Ecological economists are calling for urgent institutional reform at the international level, in particular, reform of the Bretton Woods institutions, such as the World Bank, the International Monetary Fund, and the World Trade Organization. Importantly, international institutional reform is an integral part of Daly's steady-state agenda.

It has long been realised that the growth of GDP is a very inadequate measure of economic growth because it is only a gross measure, and it ignores the social and environmental costs of economic growth. Through metrics such as the Index of Sustainable Economic Welfare (ISEW) and the Genuine Progress Indicator (GPI), it has been shown that the net per capita welfare in countries such as the USA, UK and Australia has been going backwards for decades, even though GDP continues to increase. In countries such as Australia in particular, where population growth has disguised the fall in net per capita welfare, the lauding of economic growth as an indicator of progress has been especially deceptive

It should be clear from the above that if the world is already in overshoot, then a substantial contraction of the global economy will be needed to even approach sustainability.
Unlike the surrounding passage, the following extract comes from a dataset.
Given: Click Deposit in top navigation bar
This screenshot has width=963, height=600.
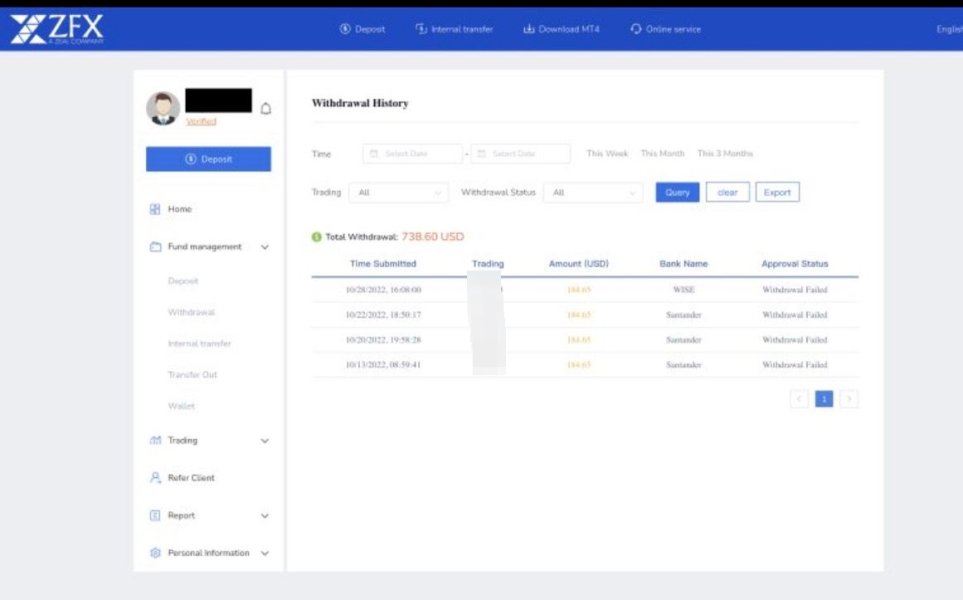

Moreover, rebuilding our existing infrastructure to make it sustainable in future will require a lot of energy and resources in the short term, and it could take decades to achieve, so we are unlikely to become sustainable any time soon. Political and business elites in the rich countries are trying to impose austerity on ordinary people, while allowing economic growth to continue. However, that is unlikely to reduce energy and resource use, so emissions will continue to grow, the environment will deteriorate and it could lead to social unrest. The de-growth movement aims to bring about contraction without the social and environmental problems that would otherwise arise. To maintain employment, there would need to be a major shift in the structure of the economy, with a reduction of private debt, money channelled into essential investments, and backed by a Job Guarantee to institutionalise full employment.

I firmly believe that only by vigorous argument and debate can the Greens develop a convincing political narrative which describes our aspirations for a sustainable future. Vague statements about a transition to a sustainable low-carbon economy are not convincing unless you can provide such a narrative which sets out what we really want to do and how we might go about doing it. I hope that we can now have this debate and decide which path we want to follow. Unless we have this debate and put forward our arguments, somebody else will make the decision for us, but we might not like the outcome.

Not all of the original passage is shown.